Collected data
^^^^
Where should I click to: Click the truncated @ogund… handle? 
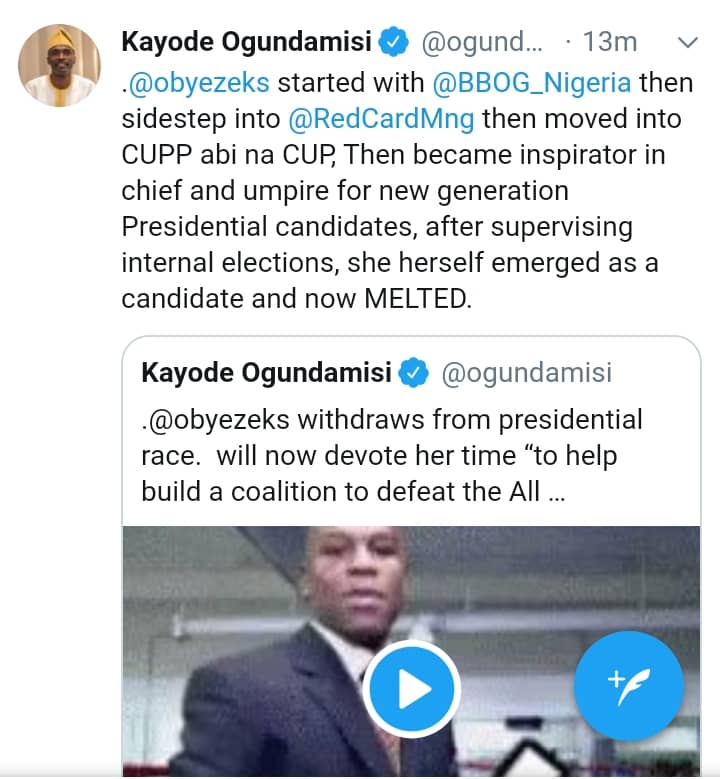(x=484, y=42)
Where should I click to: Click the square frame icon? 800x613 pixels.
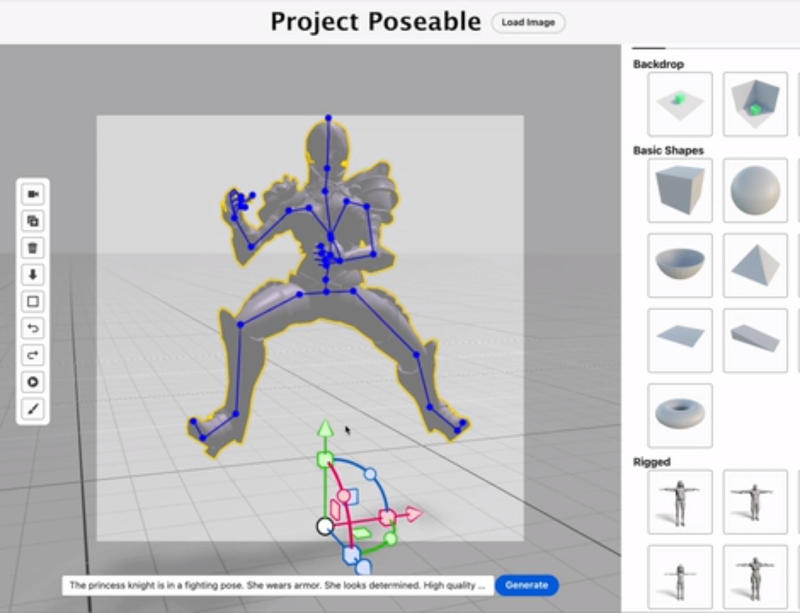[x=33, y=302]
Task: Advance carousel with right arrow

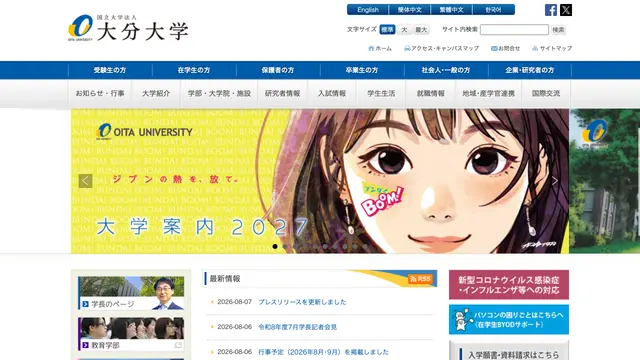Action: (555, 180)
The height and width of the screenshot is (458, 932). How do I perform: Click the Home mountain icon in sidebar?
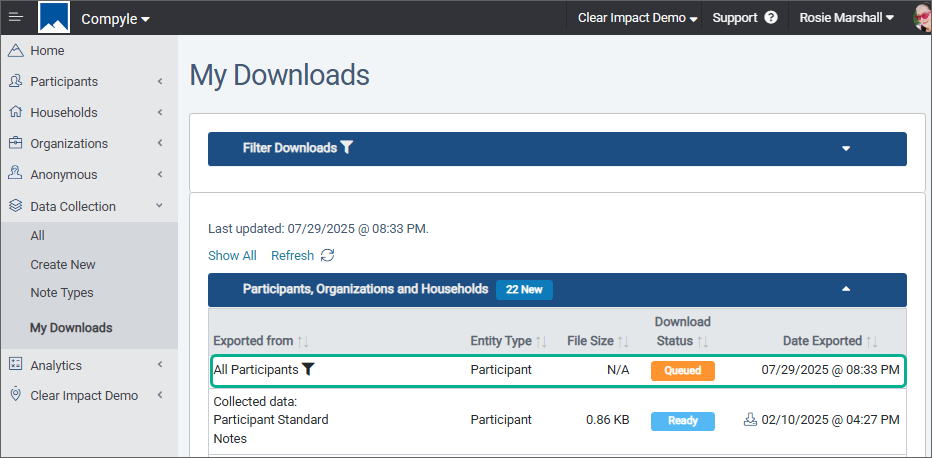(16, 50)
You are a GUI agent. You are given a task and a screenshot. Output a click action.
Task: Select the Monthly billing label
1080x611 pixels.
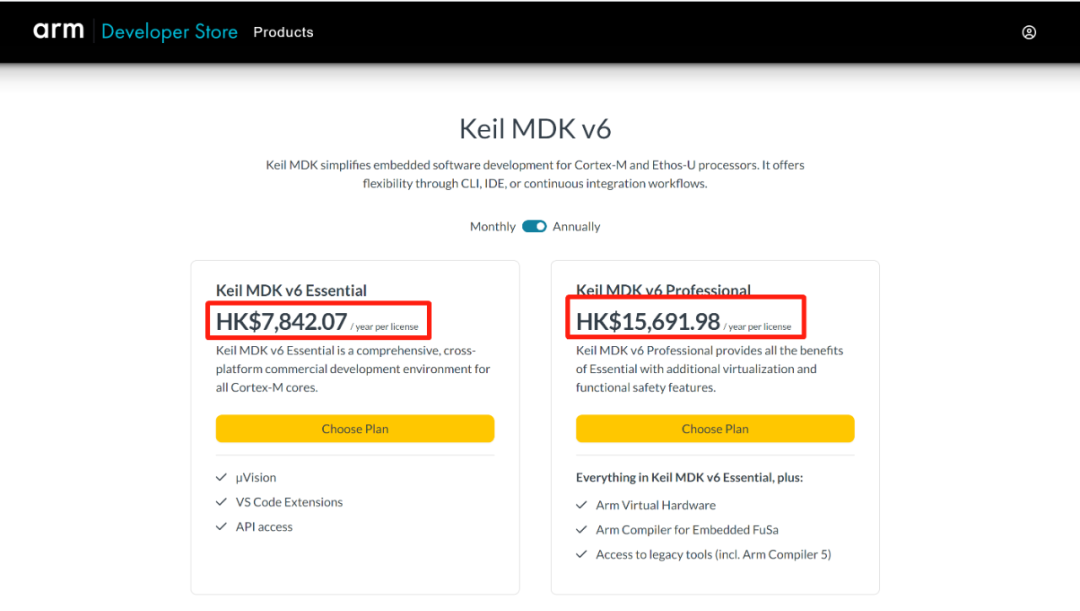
^^^^
§ **Exercise**: Make an exact copy of the records, pictures excluded.

§ **Written answer**:
Where should I click to: Click the truncated @ogund… handle? 
(x=484, y=42)
Where should I click to: Click the square frame icon? 800x613 pixels.
[x=33, y=302]
Task: Advance carousel with right arrow

Action: (555, 180)
The height and width of the screenshot is (458, 932). How do I perform: Click the Home mountain icon in sidebar?
(16, 50)
You are a GUI agent. You are given a task and a screenshot. Output a click action.
Task: Select the Monthly billing label
1080x611 pixels.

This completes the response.